TEXT EXCERPT Start Marker
Two women mistakenly switched at birth due to a hospital error and were raised as sisters tell their incredible journey.
According to Western Journal, Caterina Alagna and Melissa Fodera from Mazara del Vallo in Sicily, Italy, experienced this when they were born 15 minutes apart on Dec. 31, 1998, shortly before midnight.
During the New Year’s Eve celebrations, the on-duty nurses accidentally switched out the two babies and gave a different child to the mothers.
At that time, Marinella and Gisella both wondered why the infants were not dressed in the clothes they’d brought when it came time for them to go home, but the hospital staff told them it was only a wardrobe confusion.
When the two children were three years old, Marinella Alagna, 51, was picking up her daughter Melissa from nursery school when she saw the startling resemblance between one of the other children, Caterina, and her other two daughters.
“I recognized Caterina’s mother, Gisella Fodera, from the maternity ward and got suspicious—15 days later we did DNA tests and my mind went blank. It was too surreal, too impossible,” Marinella told the Times UK, according to Today UK News.
After doing a DNA test, the families discovered the truth, but their biological mothers Marinella and Gisella Fodera, 47, decided to raise them together because so much time had passed.
The mothers were initially opposed to the concept of returning the children, with Gisella emphasizing how difficult it is to raise a daughter for three years only to be asked to return her.
“I challenge anyone to raise a daughter for three years then give her up over a simple mistake,” Gisella told Today UK News.
So they came up with an unusual solution: both families would live together, allowing them to be with both the children they’d raised and their biological children.
“The girls effectively grew up with four parents and eight grandparents, and the experiment worked,” Mauro Caporiccio, author of the film “Sisters Forever,” said, according to The Times UK.
“They chose to live together during the weekends and free time. And the girls were classmates until college.”
Caterina Alagna and Melissa Fodera, now both 23, did not find out they were swapped at birth until they were eight years old and old enough to understand the situation.
Melissa said she had no memories of her childhood before the age of three and that Marinella has always been a “second mother” to her.
The story will be featured in Mauro Caporiccio’s book Sisters Forever and a film produced by RAI TV in Italy, which will air later this week.
TEXT EXCERPT End Marker
» APPLY WHAT YOU READ
**A)** Rewrite the part of the switched-at-birth article that opens with the words "When the two" and closes with "to Today UK News.", replacing "nursery school" with "kindergarten".
**B)** According to the switched-at-birth article, how old were the two children when Marinella Alagna noticed the resemblance?
The rows placed after this sentence are separate material, unrelated to the switched-at-birth article.
STUDY MATERIAL Start Marker
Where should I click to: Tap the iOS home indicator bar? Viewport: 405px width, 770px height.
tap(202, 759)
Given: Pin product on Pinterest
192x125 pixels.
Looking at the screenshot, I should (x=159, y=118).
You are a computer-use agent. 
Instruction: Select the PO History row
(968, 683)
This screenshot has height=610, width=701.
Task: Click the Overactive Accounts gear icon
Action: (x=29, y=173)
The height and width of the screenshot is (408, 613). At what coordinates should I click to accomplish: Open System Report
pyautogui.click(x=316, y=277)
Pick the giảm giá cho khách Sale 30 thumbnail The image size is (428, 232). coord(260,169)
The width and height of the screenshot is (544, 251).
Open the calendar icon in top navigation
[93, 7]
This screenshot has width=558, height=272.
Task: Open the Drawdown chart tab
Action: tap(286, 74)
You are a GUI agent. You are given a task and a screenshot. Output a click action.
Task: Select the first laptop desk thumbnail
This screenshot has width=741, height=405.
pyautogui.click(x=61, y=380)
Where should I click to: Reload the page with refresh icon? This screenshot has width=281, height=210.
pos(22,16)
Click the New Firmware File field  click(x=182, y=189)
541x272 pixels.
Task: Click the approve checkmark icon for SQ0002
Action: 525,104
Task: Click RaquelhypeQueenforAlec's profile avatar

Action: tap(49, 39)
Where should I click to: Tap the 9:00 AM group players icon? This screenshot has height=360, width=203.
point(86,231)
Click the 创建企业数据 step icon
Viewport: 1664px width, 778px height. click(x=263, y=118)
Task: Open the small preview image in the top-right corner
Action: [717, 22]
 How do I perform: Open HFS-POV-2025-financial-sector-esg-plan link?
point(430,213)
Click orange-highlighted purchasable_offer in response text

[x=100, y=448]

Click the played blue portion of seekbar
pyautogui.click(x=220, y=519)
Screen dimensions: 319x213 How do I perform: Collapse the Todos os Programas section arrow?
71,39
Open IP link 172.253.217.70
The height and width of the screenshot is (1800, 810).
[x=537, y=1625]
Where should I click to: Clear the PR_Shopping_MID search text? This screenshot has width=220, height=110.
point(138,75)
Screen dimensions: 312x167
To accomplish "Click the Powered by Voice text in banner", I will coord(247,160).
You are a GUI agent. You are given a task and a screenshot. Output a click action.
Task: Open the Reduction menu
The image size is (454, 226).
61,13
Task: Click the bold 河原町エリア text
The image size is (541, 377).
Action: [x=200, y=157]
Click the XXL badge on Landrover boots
STUDY MATERIAL End Marker
» ANSWERS TO THE PROBLEMS
**A)**
When the two children were three years old, Marinella Alagna, 51, was picking up her daughter Melissa from kindergarten when she saw the startling resemblance between one of the other children, Caterina, and her other two daughters.
“I recognized Caterina’s mother, Gisella Fodera, from the maternity ward and got suspicious—15 days later we did DNA tests and my mind went blank. It was too surreal, too impossible,” Marinella told the Times UK, according to Today UK News.

**B)** They were three years old.